Another area, much studied recently, is that of writing and literacy (Bellelli and Benelli 2018; Bruschetti et al. 2015; Tuck and Wallace 2018; Whitehouse 2020). The Etruscans took over a written alphabet that originated in the near East and then spread across the Mediterranean but put it to their own use. We are beginning to understand not only the shifts in how Etruscan writing was used (some of the greatest variety was early on) but also to think about who used it (scribes seem to have been part of Etruscan society). The ability to read and write are sufficiently visible in high status burials and other contexts to imply that they were an important part of the social persona. Where we can follow this down the social order, we can begin to chip away at the notion that Etruscan society was frozen in an elite-centered model.

From generalized skills to specialized knowledge communities, the impact of broader horizons and the openness to grammars of alterity are also important ways of understanding the political changes that characterized the first half of the first millennium BC; they may be more helpful than traditional narratives of city-state formation. We can even examine that concept. As we saw in the earlier description of the growth and development of Veii, the traditional narrative suggests that Iron Age sites entered the Orientalizing period as separate districts but by the end of it were unified urban entities. It might, therefore, be argued that state formation was a product of Orientalization. Our narrative would reframe this: communities were constantly rethinking the technologies and knowledge required to succeed politically, and these were undoubtedly informed by external models but also were naturalized.
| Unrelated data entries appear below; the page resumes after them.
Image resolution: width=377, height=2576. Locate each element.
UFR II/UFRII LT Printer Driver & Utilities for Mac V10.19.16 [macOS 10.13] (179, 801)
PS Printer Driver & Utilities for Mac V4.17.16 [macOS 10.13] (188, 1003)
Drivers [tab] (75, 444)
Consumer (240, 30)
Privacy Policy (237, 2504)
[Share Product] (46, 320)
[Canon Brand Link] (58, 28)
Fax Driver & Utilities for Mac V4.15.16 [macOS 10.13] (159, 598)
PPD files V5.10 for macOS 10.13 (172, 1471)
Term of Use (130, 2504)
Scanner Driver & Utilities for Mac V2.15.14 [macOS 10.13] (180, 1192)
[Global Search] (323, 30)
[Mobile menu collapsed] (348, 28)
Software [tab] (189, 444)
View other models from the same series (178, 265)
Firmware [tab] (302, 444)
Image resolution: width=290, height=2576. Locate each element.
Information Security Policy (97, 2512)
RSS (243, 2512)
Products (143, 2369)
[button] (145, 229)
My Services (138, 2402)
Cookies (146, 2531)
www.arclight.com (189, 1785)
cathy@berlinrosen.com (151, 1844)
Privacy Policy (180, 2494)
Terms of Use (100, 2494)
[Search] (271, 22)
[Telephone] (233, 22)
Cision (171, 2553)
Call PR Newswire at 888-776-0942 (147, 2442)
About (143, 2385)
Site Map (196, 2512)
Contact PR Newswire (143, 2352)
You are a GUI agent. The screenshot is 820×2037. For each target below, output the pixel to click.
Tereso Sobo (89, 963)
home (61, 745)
Moreover, the outside was not entirely trustworthy. One of the best attested facts of Etruscan history in the sixth century BC is the participation of the fleet of Caere in a naval battle off the Corsican town of Alalia between 540 BC and 535 BC, as reported by Herodotus (1990 [c. 484–425 BC], 1.166). The participants were Phocaean Greeks who had founded a colony at Marseilles and were expanding, fighting against an alliance of Carthaginians and Etruscans. The Phocaeans were defeated, but the Caeretans murdered their prisoners, and after divine retribution they had to make a dedication at Delphi. So Caere was an ally of the Carthaginians against the Greeks, then offered reparations to the Greeks; the presence of a Punic inscription referring to Thefarie Velianas sharing dedications at Pyrgi, probably with the Carthaginians, suggests a reversion to the earlier association. It is not unreasonable to try to trace a pattern of shifting alliances and affiliations between the Carthaginian and the Greek world in the sixth and fifth centuries, as the politics of the western Mediterranean evolved (Bellelli and Xella 2016; Bernardini 2001).
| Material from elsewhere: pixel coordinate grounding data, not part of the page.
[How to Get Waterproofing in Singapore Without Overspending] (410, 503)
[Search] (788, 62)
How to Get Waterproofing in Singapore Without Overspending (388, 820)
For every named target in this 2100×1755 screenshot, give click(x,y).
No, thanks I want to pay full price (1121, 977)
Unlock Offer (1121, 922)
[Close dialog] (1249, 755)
Eventually, this fluidity met the barrier of Rome. Our sources are clear that Rome benefitted from Etruscan contact: architectural innovation, religious practices, customs including the triumph and the toga, and even some of Rome’s kings are thought to have come from Etruria (Bradley 2020; Della Fina 2009, 2010). This is a story of knowledge transfer, but it is the prelude to Roman conquest. Rome’s military dominance in the peninsula is indisputable. But what was the impact?
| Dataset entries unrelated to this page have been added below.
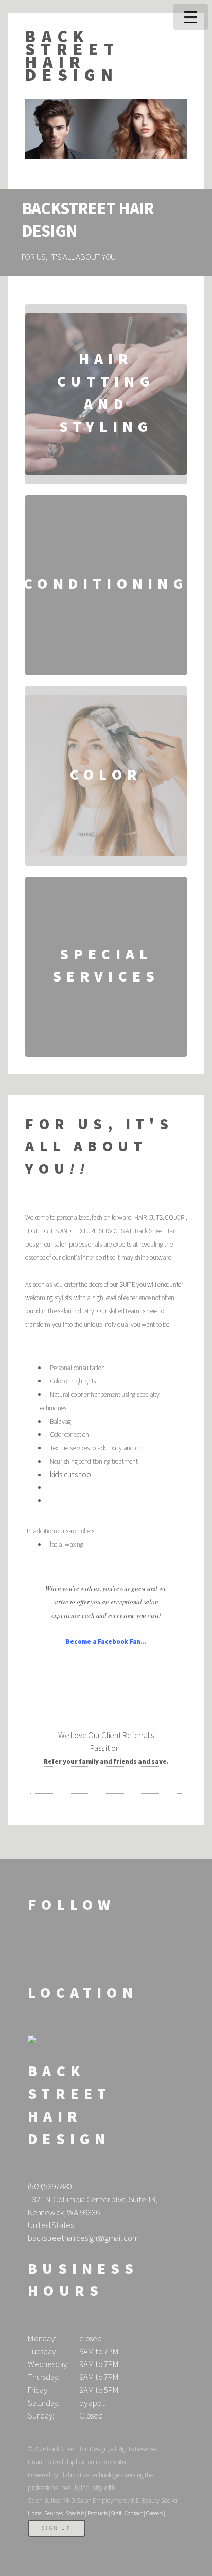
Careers (154, 2513)
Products (97, 2513)
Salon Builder (45, 2500)
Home (34, 2513)
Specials (75, 2513)
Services (53, 2513)
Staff (116, 2513)
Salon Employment (102, 2500)
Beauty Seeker (159, 2500)
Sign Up (56, 2528)
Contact (134, 2513)
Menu (190, 17)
For some decades now, the notion of “Romanization” has been defended and disputed even more fiercely than Orientalization, and for some of the same reasons (e.g., Aberson et al. 2016; Aberson et al. 2020; Keay and Terrenato 2001; Torelli et al. 1995). Where is agency? Was it a uniform process or distinct in different levels of society? The balance between the loss of political freedom along with much else, and the space for individual betterment, is difficult for modern scholarship to get right, but our model might offer some help even here. There is no doubt that there was some ground for exchange, for the development of local power structures and practices within the overarching fact of Roman control. Etruscans also rose to positions of significance, none more so than the emperor Augustus’s friend, Maecenas, whose Etruscan ancestry was famous, and there was a lingering cultural cachet in Etruscan studies, as shown by specialists from the senator Nigidius Figulus to the emperor Claudius (Chillet 2016). We should ask how people at the time conceived of what was happening as much as what word we should use to describe it today.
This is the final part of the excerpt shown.